# JSP->Servlet->Programm (Ausführung) -> Servlet -&gt



## Andron (13. Nov 2006)

Hallo,
die Überschrift mag ein wenig verwirrend zu sein.
Ich erläutere das kurz.
Auf der Seite, die mit JSP generiert wurde, kann der User auf ein icon klicken. Danach werden bestimmte Informationen an ein Servlet übergeben. Servlet startet die Ausführung der Anweisung (als Thread). Der User bekommt diesselbe Seite wieder, aber die Icons sind ausgegraut (man kann nicht drauf klicken) und zwar so lange, bis der Thread mit der Ausführung fertig ist.
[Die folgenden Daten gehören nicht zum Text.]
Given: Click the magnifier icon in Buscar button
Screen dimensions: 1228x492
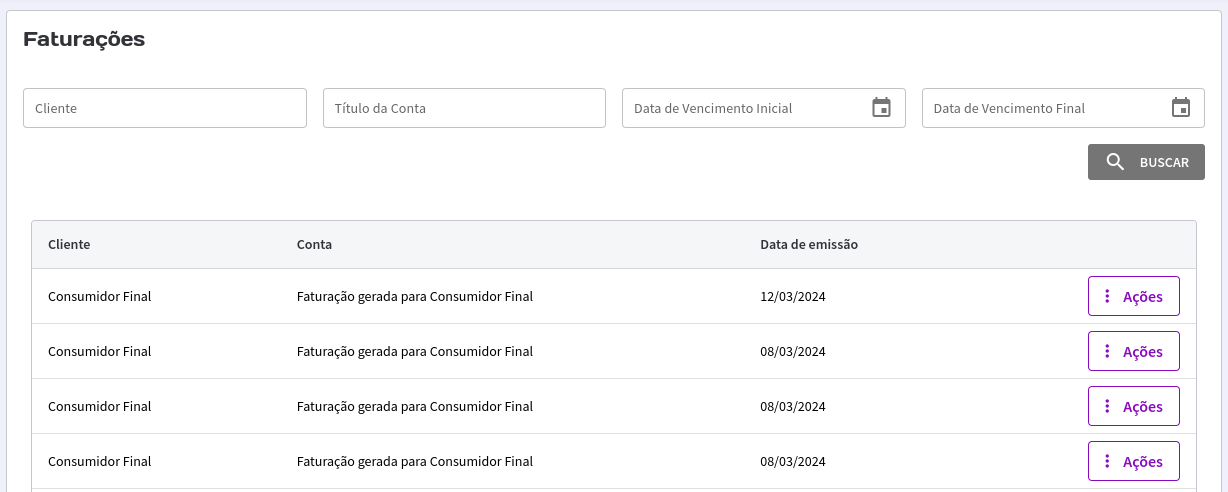Looking at the screenshot, I should point(1115,162).
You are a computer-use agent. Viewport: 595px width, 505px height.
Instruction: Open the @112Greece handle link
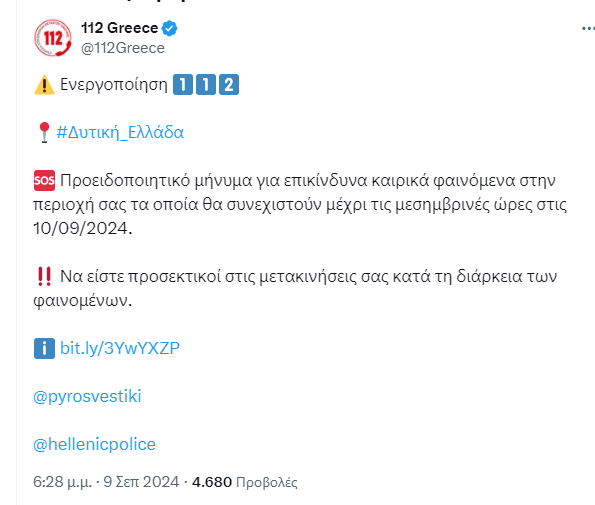(x=123, y=48)
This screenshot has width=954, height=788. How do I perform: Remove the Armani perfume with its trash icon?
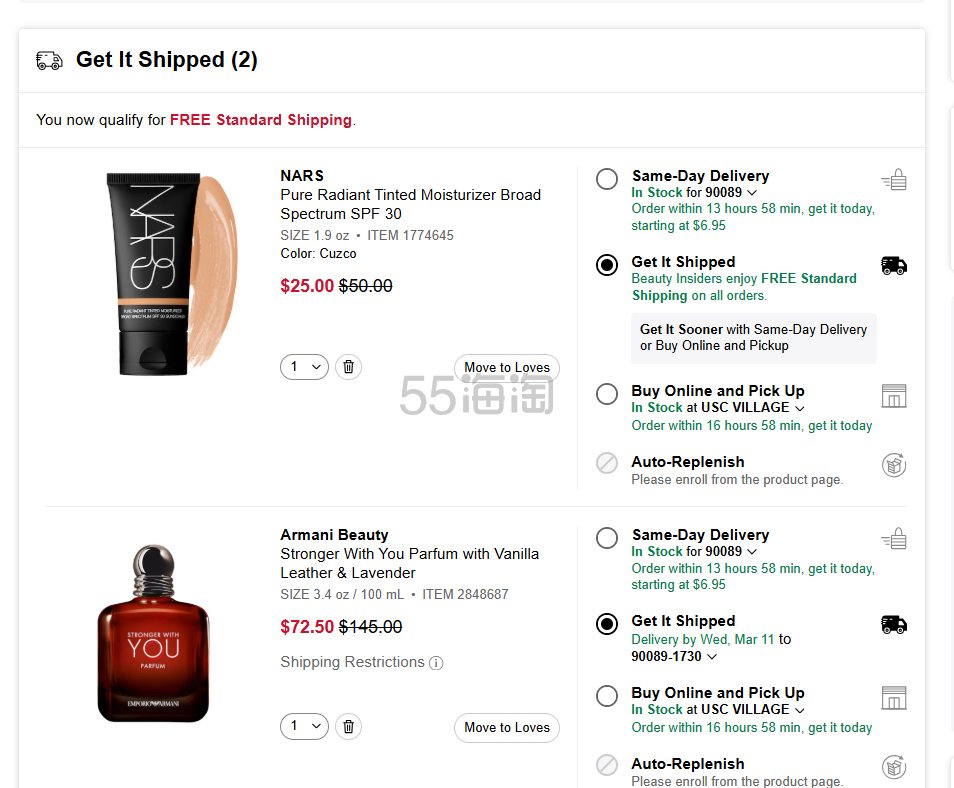point(348,727)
Danach sollte die Seite bei dem User aktualisiert werden mit der Meldung "Prozess ist zu Ende" oder so und die Icons wieder anklickbar dargestellt werden.
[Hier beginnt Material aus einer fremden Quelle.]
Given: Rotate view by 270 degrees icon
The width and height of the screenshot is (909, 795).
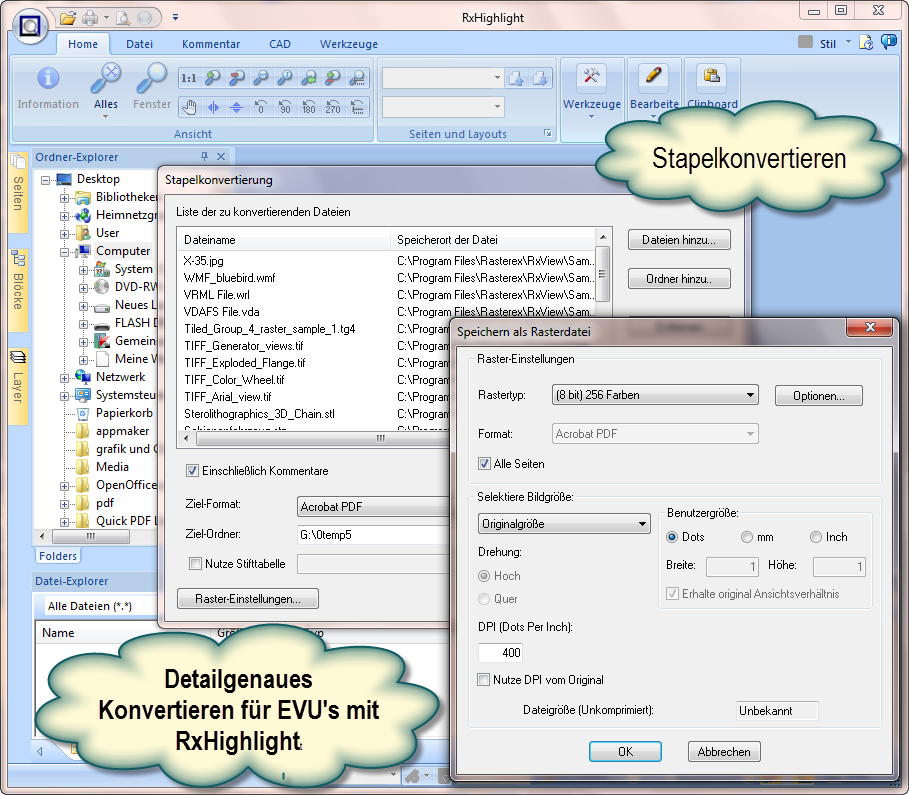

Im Moment löse ich das Problem dadurch, dass der User auf ein Link klicken muss um zu erfahren, ob der Prozess noch läuft oder nicht. Falls der Prozess nicht mehr läuft, werden normale "anklickbare" Icons angezeigt.

Meine Frage ist, wie löse ich das Problem ? 
Der Servlet soll die Jsp mit neuen aktuellen Inhalten (anklickbare Links) an den User schicken, wenn der Thread fertig ist.

Ich hoffe, ich habe mein Problem verständlich formuliert.

Danke für Ratschläge und Tipps.


----------



## SlaterB (13. Nov 2006)

mit JavaScript eine feste Zeit warten, z.B. 5 sek,

begrenzt mit HTML oder JavaScript,
besser mit AJAX nach gewisser Zeit einen Reload der Seite ausführen 
bzw. nur beim Server anfragen ob fertig und dann einen kleinen Teil der Seite ändern,

dass der Servlet noch mal was an den Browser hinterherschickt halte ich für undenkbar


----------



## Andron (13. Nov 2006)

SlaterB hat gesagt.:
			
		

> mit JavaScript eine feste Zeit warten, z.B. 5 sek,
> 
> begrenzt mit HTML oder JavaScript,
> besser mit AJAX nach gewisser Zeit einen Reload der Seite ausführen
> ...




Falls der Prozess länger als 5 min. braucht, wird die Seite trotzdem jede 5 sek. aktualisiert. Das kann ziemlich lästig sein. 
Es muss ja irgendeine Möglichkeit geben das zu realisieren.


----------